The issue: a credit information agency calculated several values for the data subject without transferring them to third parties or producing any detectable effect whatsoever. The Austrian data protection authority considered the right of access to the logic involved (which had not been satisfied) to be violated; the first judicial instance disagreed. The second confirms it: mere automated internal calculation of a score is not an automated decision under Article 22 of the GDPR if it is not projected outward.
To activate the legal effect or significant impact required, communication to third parties must intervene. The CJEU’s Schufa doctrine remains fully valid when the score is transmitted and depends on the conclusion of the contract. The non-obvious nuance: profiling does not automatically equate to a decision under Article 22, and the “reserved” calculation without further use falls outside the scope of Article 15.1(h).
A have a funny feeling with this ruling.
💀Death by Meme🤣
With everything that’s happening everywhere, there’s not much desire to write, read, or be near any computer or heat source to work or pass the time.
🤖NoRobots.txt or The AI stuff
.- Arianna Stech publishes her thesis “Grooming the Machine: Poisoned Contexts, Plausible Answers”: The information war has shifted its focus from people to the machines that influence them; LLM grooming is the systematic poisoning of training datasets. Stech audited 12 leading chatbots with three false statements aligned with the Kremlin among other things.

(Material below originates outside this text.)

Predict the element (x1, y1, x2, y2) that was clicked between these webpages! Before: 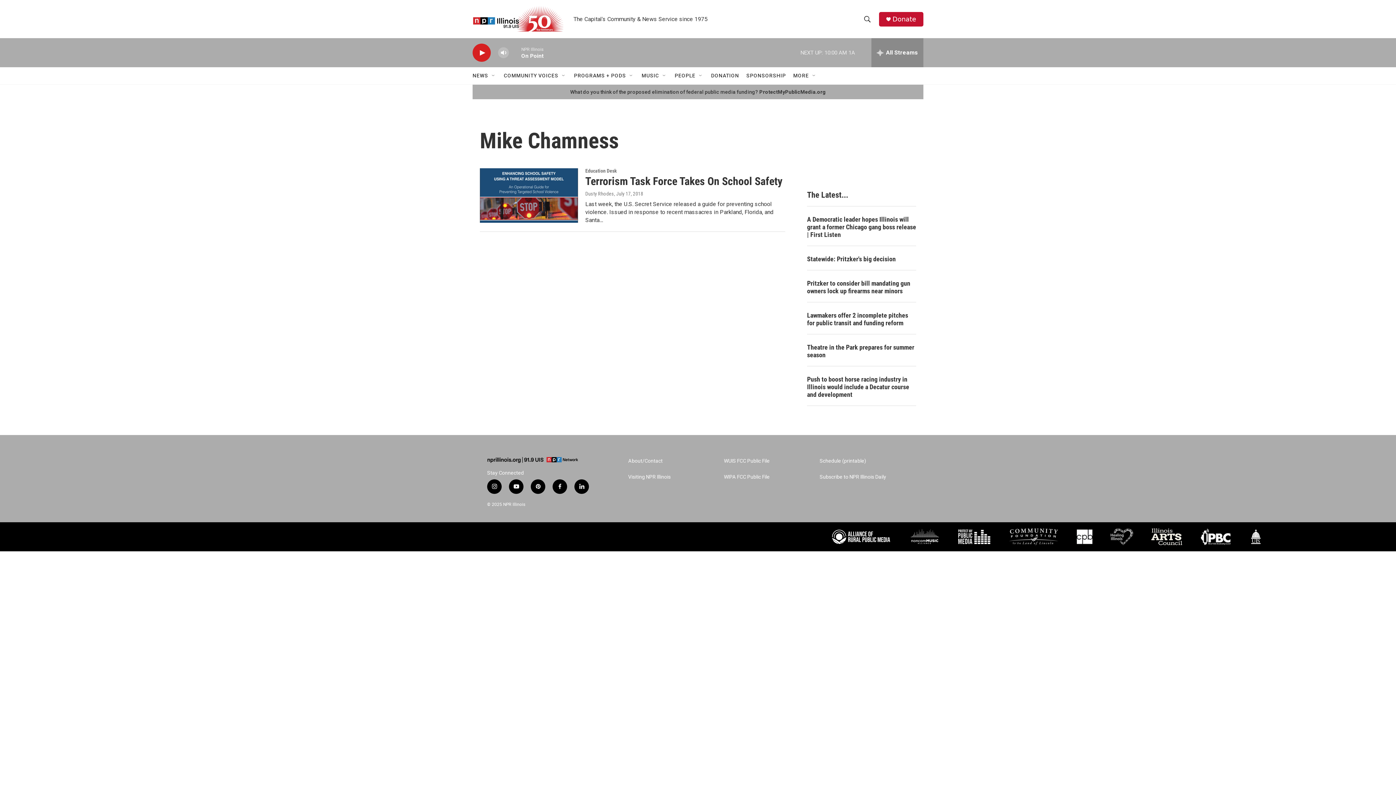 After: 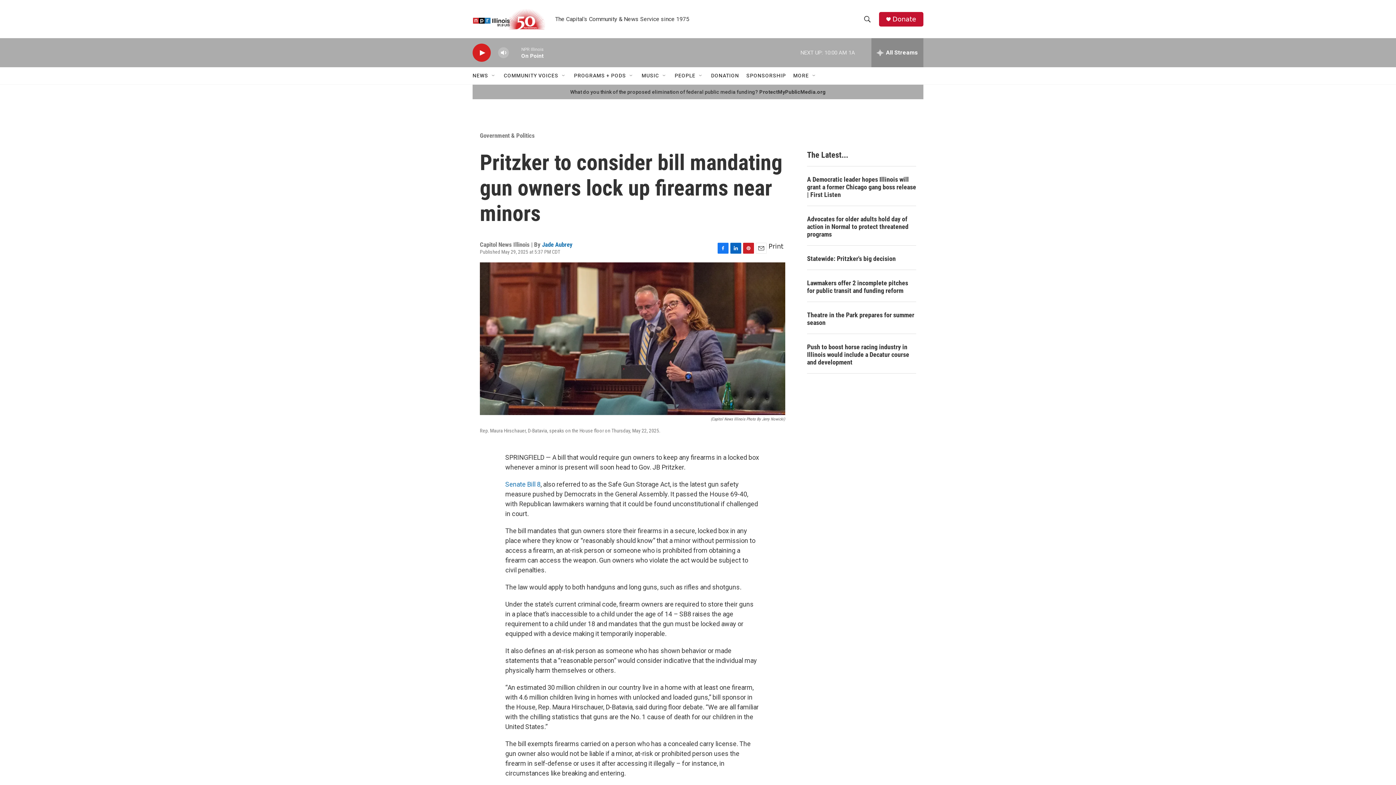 Action: label: Pritzker to consider bill mandating gun owners lock up firearms near minors bbox: (807, 279, 916, 294)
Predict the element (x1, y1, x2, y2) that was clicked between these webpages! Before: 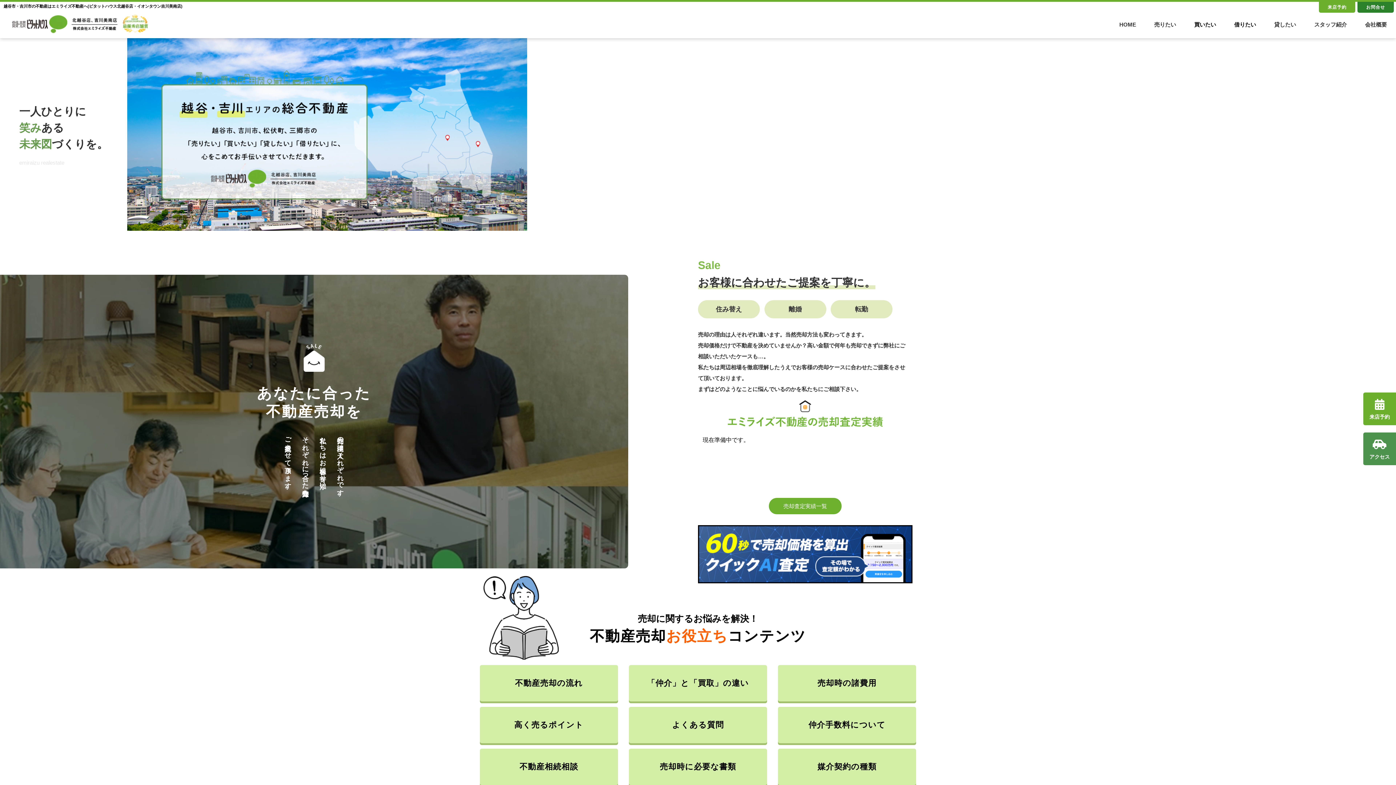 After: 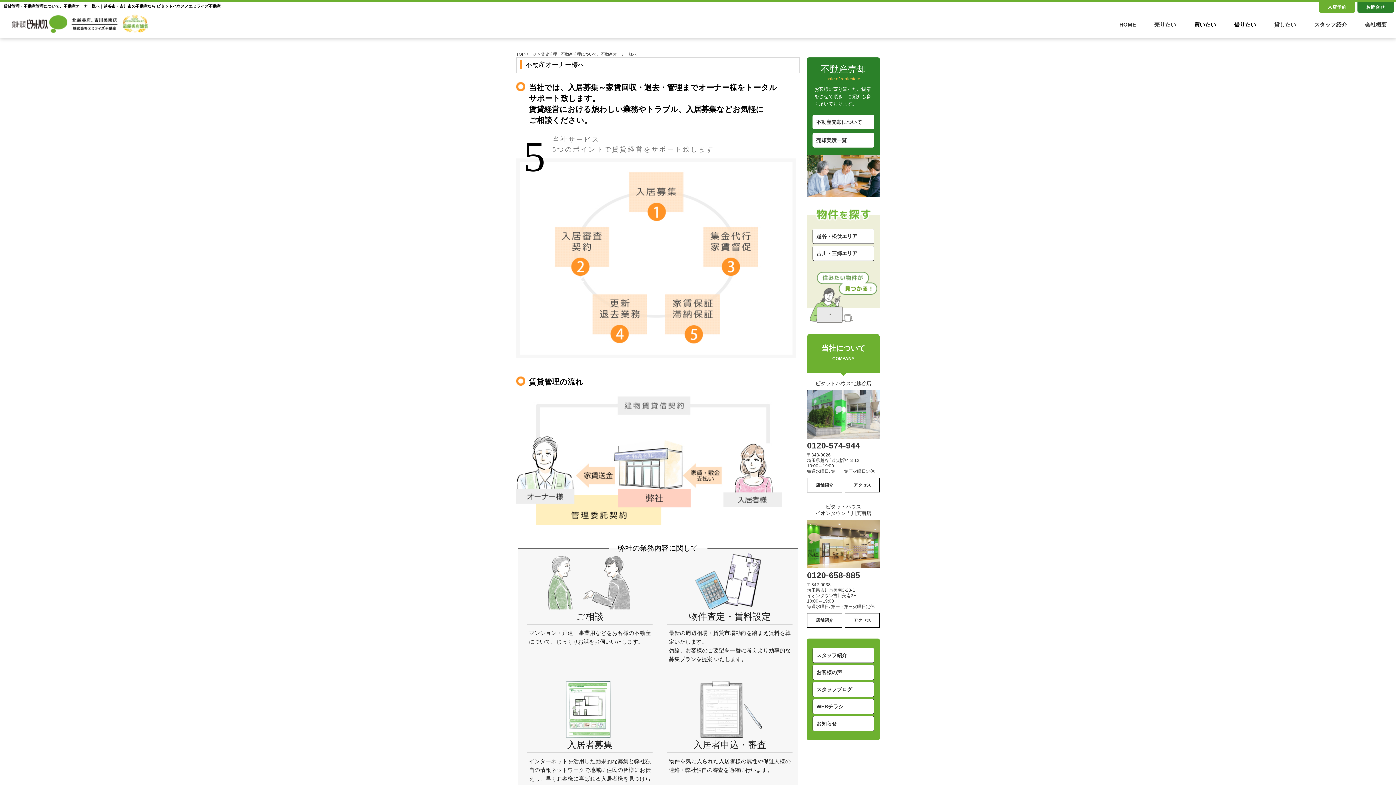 Action: bbox: (1274, 21, 1296, 27) label: 貸したい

The Kremlin published 8 million articles that were never written for humans but for search engine crawlers and LLMs; people receive them in the form of AI outputs, unaware they are reading garbage. Author: Arianna Stech, Francisco de Abreu Duarte, Paula Gori, Sam Stockwell,
.- Robert Gaudette wins the Grand Prix of $50,000 at the Runway AI Film Festival 2026 with A Face Only A Mother Could Love, a short film entirely made with AI, by a technologically capable director without formal cinematic training. It doesn’t seem like much to me, but you be the judge.
🛠️Useful Tools
.- An open alternative to Google’s NotebookLM called Open Notebook.
.- It’s not a tool per se, but the steps Proton recommends following to deactivate Gemini from reading and training with your emails and attachments in Gmail. For whatever reason, it seems like another that is enabled by default without consent. Activated by default, because why not.
🙄 Da-Ta-dum basss
We wish you a very happy summer: and remember:it will be the coolest of the rest of your life!